680 Dschihad-Touristen aus Deutschland: „Der IS muss entzaubert werden“
Der Terror in Irak und Syrien lockt deutsche Islamisten an. 85 seien bereits umgekommen, mehrere hundert zurückgekehrt, sagt Verfassungsschutz-Chef Maaßen.
BERLIN afp | Immer mehr Extremisten aus Deutschland sind bereit, für ihre Vorstellung vom islamischen Dschihad im Ausland zu sterben: Dem Bundesamt für Verfassungsschutz liegen nach eigenen Angaben vom Mittwoch Hinweise vor, dass inzwischen rund 85 aus Deutschland ausgereiste Salafisten in Syrien oder im Irak umgekommen sind. Insgesamt seien rund 680 Extremisten bekannt, die aus Deutschland in die Kampfgebiete ausgereist seien. Ein Drittel davon sei inzwischen wieder in Deutschland.
„Der Ausreisestrom in die Kampfgebiete hält unvermindert an“, warnte Verfassungsschutzpräsident Hans-Georg Maaßen. Im vergangenen September hatte der Inlandsgeheimdienst die Zahl der Ausgereisten noch auf rund 400 veranschlagt.
Unter den Rückkehrern sind inzwischen mindestens etwa 50 Menschen, die nach Erkenntnissen des Verfassungsschutzes Kampferfahrung gesammelt haben. Die deutschen Behörden stufen solche kampferprobten Rückkehrer als besonderes Risiko für die Sicherheit ein.
Die Ausreisenden rekrutieren sich aus einer immer größer werdenden Salafisten-Szene in Deutschland. Der Verfassungsschutz schätzt die Zahl der Anhänger auf derzeit 7.300 – mit anhaltend steigender Tendenz. Im Jahr 2011 waren die Verfassungsschützer noch von 3.800 Salafisten in Deutschland ausgegangen.
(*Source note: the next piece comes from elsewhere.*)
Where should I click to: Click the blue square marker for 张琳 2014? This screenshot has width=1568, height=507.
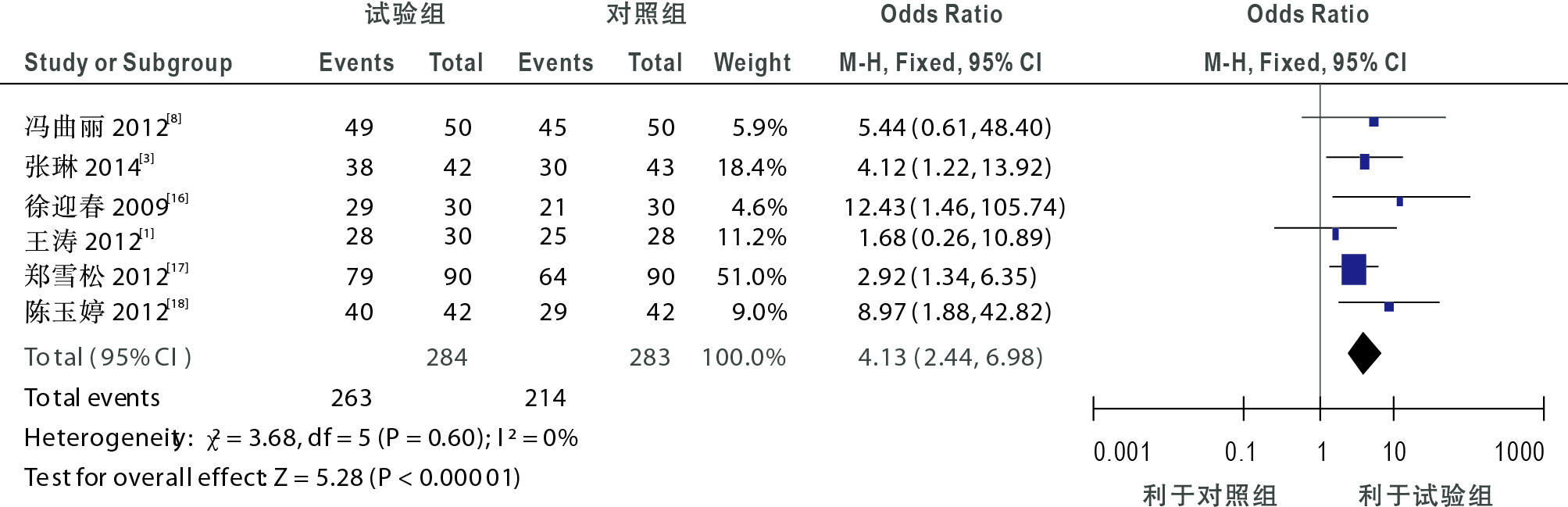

„Die islamistische Szene wächst ungebremst weiter", erklärte Verfassungsschutzpräsident Maaßen. „Damit wird auch der Nährboden für den Dschihad größer.“ Hochburgen in Deutschland seien nach wie vor Nordrhein-Westfalen, Berlin und Hessen.
„Die brutale Propaganda verfängt“
Der Verfassungsschutz geht davon aus, dass paradoxerweise gerade die grausamen Bilddarstellungen von Hinrichtungen, mit denen Aktivisten der Dschihadistenorganisation Islamischer Staat (IS) die Welt schockieren, auf deutsche Salafisten anziehend wirken.
„Die brutale IS-Propaganda verfängt weiter“, erklärte Maaßen. Die „schockierenden Bilder“ von Hinrichtungen durch den IS seien „nicht nur Teil der hochprofessionellen Medienarbeit des IS, sondern auch ein Element der psychologischen Kriegsführung“.
Foto- und Videoaufnahmen, die der IS im Internet verbreitet, zeigen unter anderem die Enthauptung, Verbrennung und Kreuzigung von Menschen. Auch die gruppenweise Tötung von Gefangenen – wie etwa die Ermordung von 21 koptischen Christen in Libyen – dokumentierte der IS in Videoaufnahmen, die in Schnitttechnik und Kameraführung professionellen Standards genügen. Der IS nutzt solche Aufnahmen als Provokation, aber auch als Demonstration der eigenen Stärke und Entschlossenheit.
Gegen die IS-Propaganda helfe nur „Aufklärung über die grausame Wirklichkeit“, sagte Maaßen. „Der IS muss endlich entzaubert werden.“ Hier sei „die gesamte Gesellschaft gefordert“.